Lacey laughed with her, but Gerry’s smile faded away as she raised her face to the clouds stretching overhead and sighed.

“Don’t be like me, Lacey. Make more memories.”

Lacey was supposed to be mad at the Shippers, but the plaintive note in Gerry’s voice tugged at her heartstrings. “Hey.” She swung her legs between the two chairs and grasped the woman’s arm. “You’ve still got plenty of time to make some of your own.”

“I suppose so.” Gerry continued to stare at the afternoon sky. “But it’s not as much fun making memories alone.”

“You’re not alone. You have your friends.”

“That’s true.”

“And me.”

“Do I?” Gerry glanced her way. “Thank you, Lacey. Friends make the loneliness bearable.”

“If you’re lonely”—Lacey nudged her—“I recall a certain redheaded magician who’d be happy to help.”

“Oh … button it.” Gerry clicked her pen and yanked another book from her bag.
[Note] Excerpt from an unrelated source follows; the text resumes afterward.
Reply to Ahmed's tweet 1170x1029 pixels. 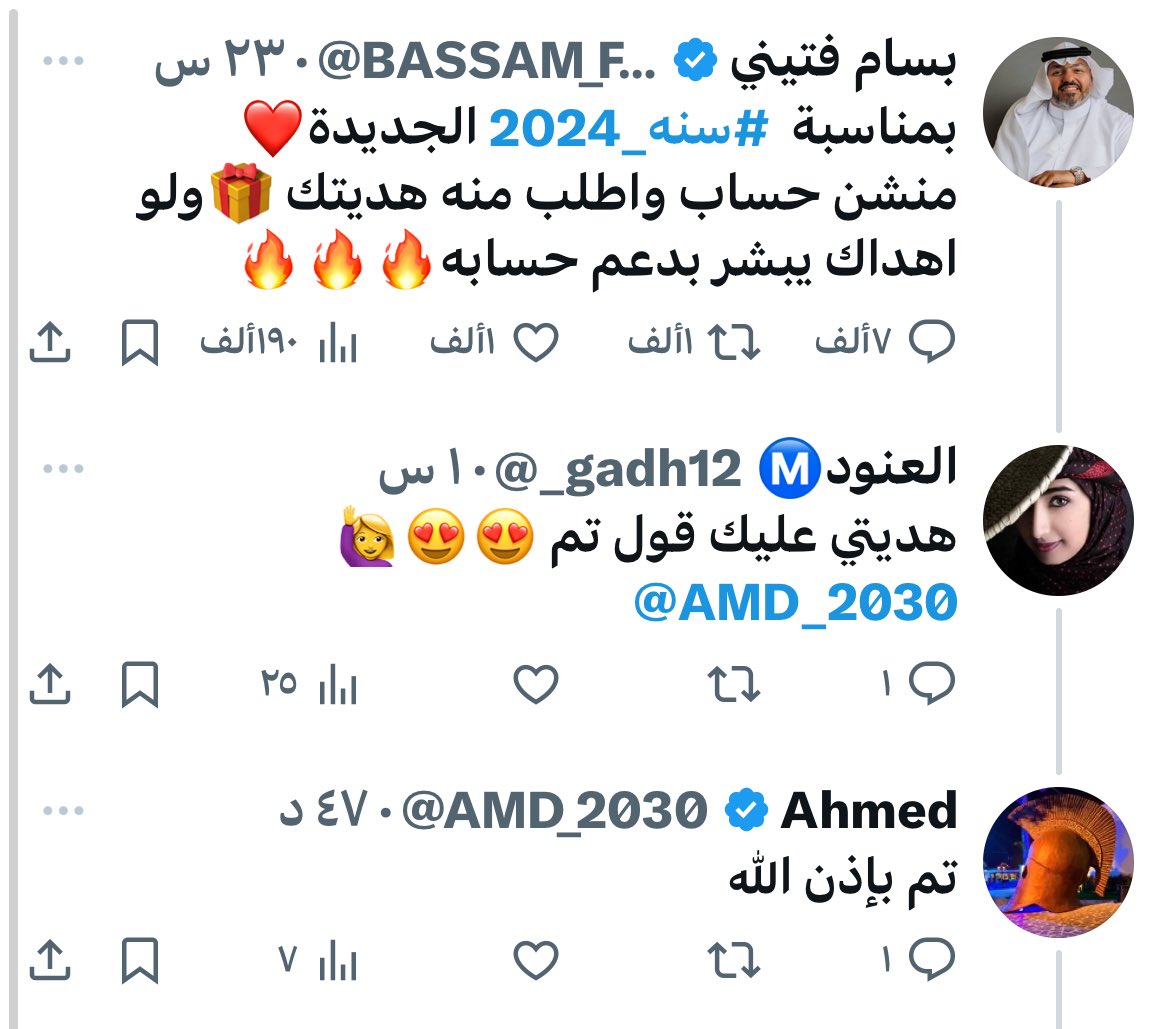pyautogui.click(x=932, y=959)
Lacey considered the romance novelist in front of her who’d admitted she knew nothing about real love, and the unwelcome thought occurred that she was looking at her future. If she continued on her current trajectory, she’d end up independent but alone. Would answering to no one but herself be too high a price to pay? There’d never be anyone to share the good moments or the bad.

Could Gerry be right? Was it time to throw caution away and make new memories?